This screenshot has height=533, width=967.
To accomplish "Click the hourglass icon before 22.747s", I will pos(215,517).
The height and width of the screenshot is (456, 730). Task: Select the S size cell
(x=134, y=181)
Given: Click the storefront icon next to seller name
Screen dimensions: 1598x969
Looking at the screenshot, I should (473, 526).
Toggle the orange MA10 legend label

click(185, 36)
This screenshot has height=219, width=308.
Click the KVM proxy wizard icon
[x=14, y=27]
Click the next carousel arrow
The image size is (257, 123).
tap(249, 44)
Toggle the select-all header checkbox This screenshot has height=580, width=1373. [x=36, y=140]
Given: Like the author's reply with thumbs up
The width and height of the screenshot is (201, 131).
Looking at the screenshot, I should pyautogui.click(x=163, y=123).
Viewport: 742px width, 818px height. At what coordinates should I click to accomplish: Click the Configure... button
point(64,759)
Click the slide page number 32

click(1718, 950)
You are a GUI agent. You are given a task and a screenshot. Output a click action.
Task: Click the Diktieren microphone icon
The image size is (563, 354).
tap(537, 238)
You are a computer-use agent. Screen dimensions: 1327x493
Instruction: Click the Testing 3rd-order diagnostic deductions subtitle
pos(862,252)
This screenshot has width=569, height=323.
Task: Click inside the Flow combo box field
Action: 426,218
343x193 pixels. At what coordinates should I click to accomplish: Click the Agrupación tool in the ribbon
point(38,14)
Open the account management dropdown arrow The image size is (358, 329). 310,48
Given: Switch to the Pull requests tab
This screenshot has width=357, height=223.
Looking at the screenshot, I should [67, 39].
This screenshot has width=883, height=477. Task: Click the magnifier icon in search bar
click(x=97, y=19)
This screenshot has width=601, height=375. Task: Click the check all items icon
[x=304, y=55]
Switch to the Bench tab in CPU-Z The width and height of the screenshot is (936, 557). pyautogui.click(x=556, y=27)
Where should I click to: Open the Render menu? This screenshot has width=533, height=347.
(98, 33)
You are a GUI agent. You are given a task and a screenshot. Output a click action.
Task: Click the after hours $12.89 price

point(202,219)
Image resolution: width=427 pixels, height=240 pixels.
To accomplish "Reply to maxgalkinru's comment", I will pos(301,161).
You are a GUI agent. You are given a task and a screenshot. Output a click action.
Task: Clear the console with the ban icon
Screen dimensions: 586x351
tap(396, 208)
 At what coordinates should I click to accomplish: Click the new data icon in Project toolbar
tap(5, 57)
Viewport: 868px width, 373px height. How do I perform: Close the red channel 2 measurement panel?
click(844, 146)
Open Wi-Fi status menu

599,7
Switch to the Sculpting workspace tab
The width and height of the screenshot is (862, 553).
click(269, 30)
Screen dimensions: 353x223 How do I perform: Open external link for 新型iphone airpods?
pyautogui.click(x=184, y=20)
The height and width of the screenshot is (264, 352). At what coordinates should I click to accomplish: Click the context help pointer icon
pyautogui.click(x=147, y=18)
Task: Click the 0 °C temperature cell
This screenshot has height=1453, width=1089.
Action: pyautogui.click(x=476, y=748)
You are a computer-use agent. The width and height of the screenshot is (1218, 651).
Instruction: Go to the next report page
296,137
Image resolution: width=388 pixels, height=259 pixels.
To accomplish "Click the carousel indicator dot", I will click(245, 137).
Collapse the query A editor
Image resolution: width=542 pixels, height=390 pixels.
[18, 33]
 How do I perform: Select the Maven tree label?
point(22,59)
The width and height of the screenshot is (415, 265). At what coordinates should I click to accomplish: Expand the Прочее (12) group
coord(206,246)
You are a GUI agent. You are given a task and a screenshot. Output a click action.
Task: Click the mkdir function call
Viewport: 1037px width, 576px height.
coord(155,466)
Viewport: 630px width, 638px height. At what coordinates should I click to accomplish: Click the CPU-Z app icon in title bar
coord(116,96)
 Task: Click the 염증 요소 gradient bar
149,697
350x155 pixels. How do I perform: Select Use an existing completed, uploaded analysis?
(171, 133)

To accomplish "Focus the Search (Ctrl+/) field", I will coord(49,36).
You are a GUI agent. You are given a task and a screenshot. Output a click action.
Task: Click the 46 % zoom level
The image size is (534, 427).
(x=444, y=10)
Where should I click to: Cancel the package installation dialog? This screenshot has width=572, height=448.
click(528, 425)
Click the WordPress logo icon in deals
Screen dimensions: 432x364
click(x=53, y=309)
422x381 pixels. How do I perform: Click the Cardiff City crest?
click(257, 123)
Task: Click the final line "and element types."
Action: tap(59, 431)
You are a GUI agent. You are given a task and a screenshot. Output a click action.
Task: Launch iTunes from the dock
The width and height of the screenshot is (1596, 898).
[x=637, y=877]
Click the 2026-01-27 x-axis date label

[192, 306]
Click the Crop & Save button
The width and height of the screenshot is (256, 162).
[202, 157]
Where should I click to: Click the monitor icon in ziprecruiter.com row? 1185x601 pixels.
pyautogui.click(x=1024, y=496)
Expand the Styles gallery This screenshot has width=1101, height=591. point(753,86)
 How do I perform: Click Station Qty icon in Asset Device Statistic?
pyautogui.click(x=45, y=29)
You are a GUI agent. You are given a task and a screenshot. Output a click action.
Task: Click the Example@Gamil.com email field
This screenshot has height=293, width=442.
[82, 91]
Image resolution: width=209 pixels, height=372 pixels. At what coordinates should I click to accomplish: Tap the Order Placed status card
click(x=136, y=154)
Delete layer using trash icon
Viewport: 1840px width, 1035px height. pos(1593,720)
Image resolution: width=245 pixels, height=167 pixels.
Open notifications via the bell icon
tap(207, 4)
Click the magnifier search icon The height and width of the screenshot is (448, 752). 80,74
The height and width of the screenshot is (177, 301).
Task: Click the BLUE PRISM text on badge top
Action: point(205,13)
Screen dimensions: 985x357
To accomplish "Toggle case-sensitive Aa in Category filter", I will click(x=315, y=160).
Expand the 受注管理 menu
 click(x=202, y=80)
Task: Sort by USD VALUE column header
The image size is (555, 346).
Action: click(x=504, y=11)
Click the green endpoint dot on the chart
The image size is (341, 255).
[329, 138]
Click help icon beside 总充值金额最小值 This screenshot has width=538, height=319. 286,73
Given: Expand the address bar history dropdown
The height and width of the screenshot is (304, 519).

**TASK REQUIREMENTS**
Set down, from the entries above, exactly the lines from the one with "This screenshot has width=357, height=223." up to and including the one with "Switch to the Bench", and no other lines.

**RESULT BELOW**
This screenshot has width=357, height=223.
Looking at the screenshot, I should [67, 39].
This screenshot has width=883, height=477. Task: Click the magnifier icon in search bar
click(x=97, y=19)
This screenshot has width=601, height=375. Task: Click the check all items icon
[x=304, y=55]
Switch to the Bench tab in CPU-Z The width and height of the screenshot is (936, 557). pyautogui.click(x=556, y=27)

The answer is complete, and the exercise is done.